__What you have to do__.
Output exactly what appears from the line containing "The height and width of the screenshot is (512, 512)." to the end of the data below, and nothing more.

__Collected data entries__.
--- START ---

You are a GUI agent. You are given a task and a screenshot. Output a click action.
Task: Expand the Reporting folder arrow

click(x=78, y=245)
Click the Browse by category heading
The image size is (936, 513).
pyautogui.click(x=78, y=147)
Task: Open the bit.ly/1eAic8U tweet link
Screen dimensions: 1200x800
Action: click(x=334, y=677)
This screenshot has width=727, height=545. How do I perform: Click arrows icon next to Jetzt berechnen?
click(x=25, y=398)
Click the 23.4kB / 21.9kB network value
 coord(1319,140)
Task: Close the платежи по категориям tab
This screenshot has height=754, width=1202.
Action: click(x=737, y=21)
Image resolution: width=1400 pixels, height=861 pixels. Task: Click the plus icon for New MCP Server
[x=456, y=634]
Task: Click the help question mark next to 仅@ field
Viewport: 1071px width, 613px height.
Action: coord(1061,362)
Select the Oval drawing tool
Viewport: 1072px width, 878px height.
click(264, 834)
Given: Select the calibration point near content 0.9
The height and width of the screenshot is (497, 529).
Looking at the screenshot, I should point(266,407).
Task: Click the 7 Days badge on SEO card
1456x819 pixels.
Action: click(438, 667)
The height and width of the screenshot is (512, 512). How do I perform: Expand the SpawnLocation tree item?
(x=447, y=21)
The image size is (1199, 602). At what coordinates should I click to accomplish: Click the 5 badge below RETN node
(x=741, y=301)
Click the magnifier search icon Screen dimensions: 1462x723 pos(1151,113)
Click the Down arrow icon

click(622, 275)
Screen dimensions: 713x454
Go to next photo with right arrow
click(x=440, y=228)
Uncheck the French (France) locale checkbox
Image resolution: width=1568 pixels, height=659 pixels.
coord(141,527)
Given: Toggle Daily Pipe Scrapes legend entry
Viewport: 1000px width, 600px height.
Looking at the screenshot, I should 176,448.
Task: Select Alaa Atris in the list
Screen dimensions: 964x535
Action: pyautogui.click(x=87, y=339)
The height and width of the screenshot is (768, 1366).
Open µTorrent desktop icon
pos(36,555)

--- END ---

__Solution__.
The height and width of the screenshot is (512, 512). How do I perform: Expand the SpawnLocation tree item?
(x=447, y=21)
The image size is (1199, 602). At what coordinates should I click to accomplish: Click the 5 badge below RETN node
(x=741, y=301)
Click the magnifier search icon Screen dimensions: 1462x723 pos(1151,113)
Click the Down arrow icon

click(622, 275)
Screen dimensions: 713x454
Go to next photo with right arrow
click(x=440, y=228)
Uncheck the French (France) locale checkbox
Image resolution: width=1568 pixels, height=659 pixels.
coord(141,527)
Given: Toggle Daily Pipe Scrapes legend entry
Viewport: 1000px width, 600px height.
Looking at the screenshot, I should 176,448.
Task: Select Alaa Atris in the list
Screen dimensions: 964x535
Action: pyautogui.click(x=87, y=339)
The height and width of the screenshot is (768, 1366).
Open µTorrent desktop icon
pos(36,555)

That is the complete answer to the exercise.